INDEPENDENCE, Ohio -- A day after writing that he is endorsing Democratic candidate Hillary Clinton for president, the Cavs' LeBron James said he didn't want his words to be misinterpreted.
"Well anytime I do something, I always say I like to put it in writing form so it's not, it can never be interpreted the wrong way," James said after Cleveland Cavaliers practice. "It can't be uninterrupted, and those are my words and there's no way you can depict it or try to say those are my words or those are my feelings. I put it in writing so there's no way you can kind of [misinterpret them]. You get a great understanding of how I feel, so I like to do it that way."

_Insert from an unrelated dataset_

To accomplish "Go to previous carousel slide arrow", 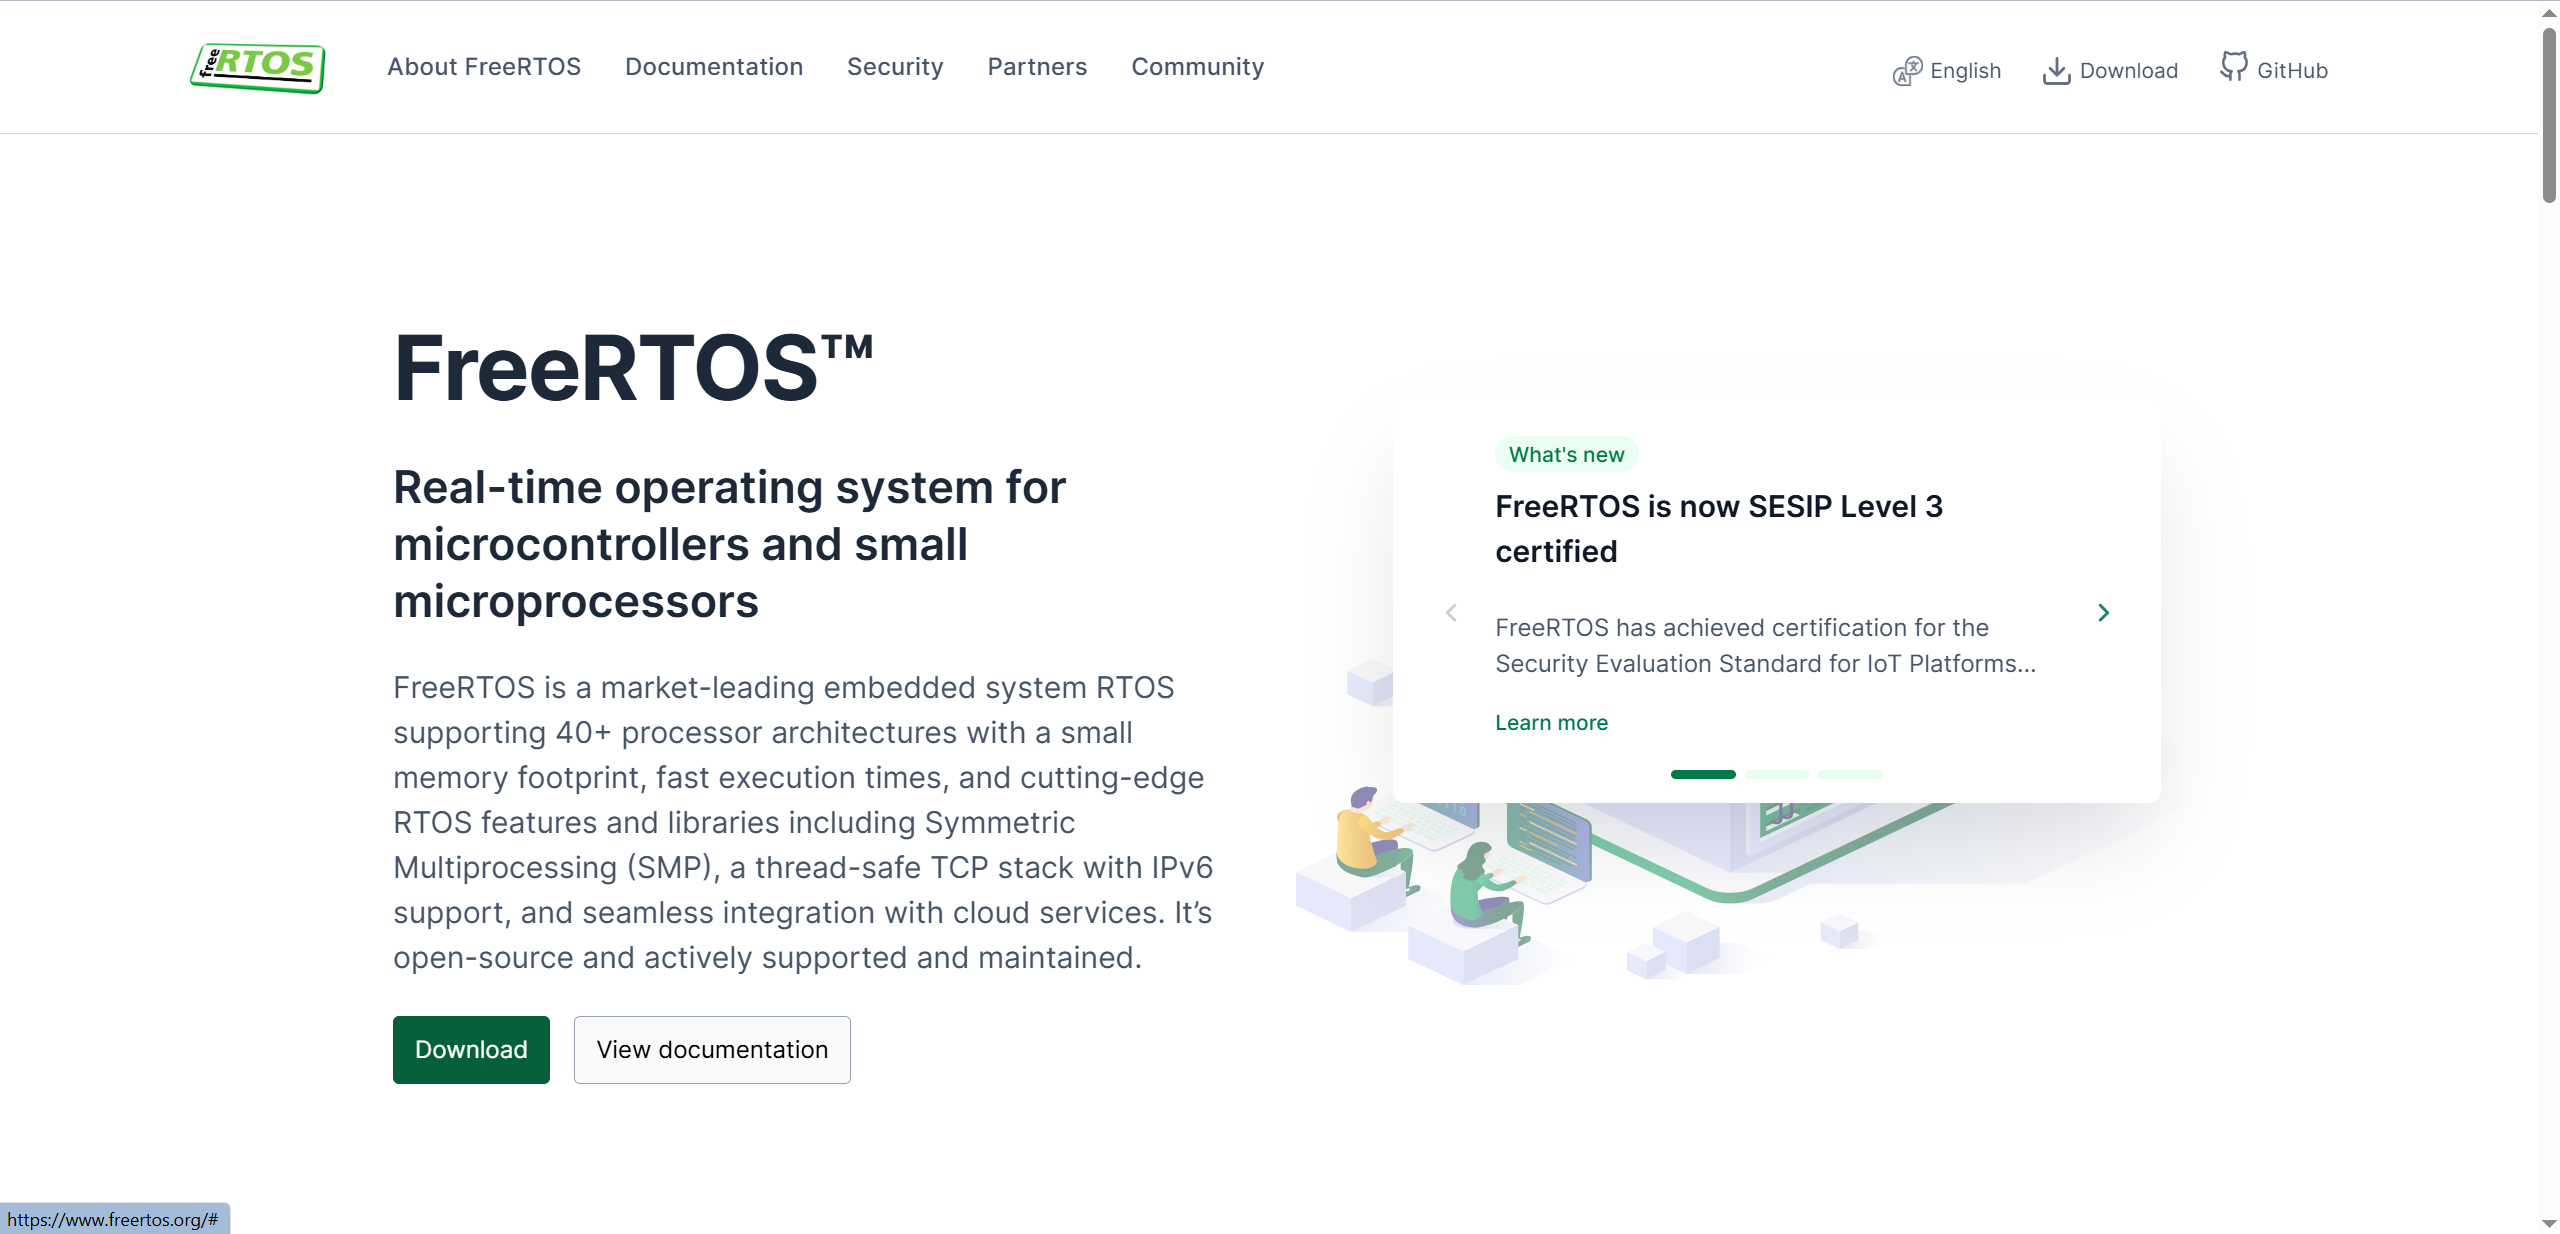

James famously announced his decision to leave the Miami Heat and return to the Cavs in the summer of 2014 in a story written for Sports Illustrated. In the Clinton essay, published online Sunday evening on Business Insider and later in the Monday print edition of the Akron Beacon Journal, James writes that Clinton's shared interest with him when it comes to community outreach, emphasizing education and recognizing the importance of building strong race relations in the United States has caused her to garner his support.
James also writes that Clinton will "build on the legacy" established by current President Obama, whom James has become close with in Obama's two terms in office.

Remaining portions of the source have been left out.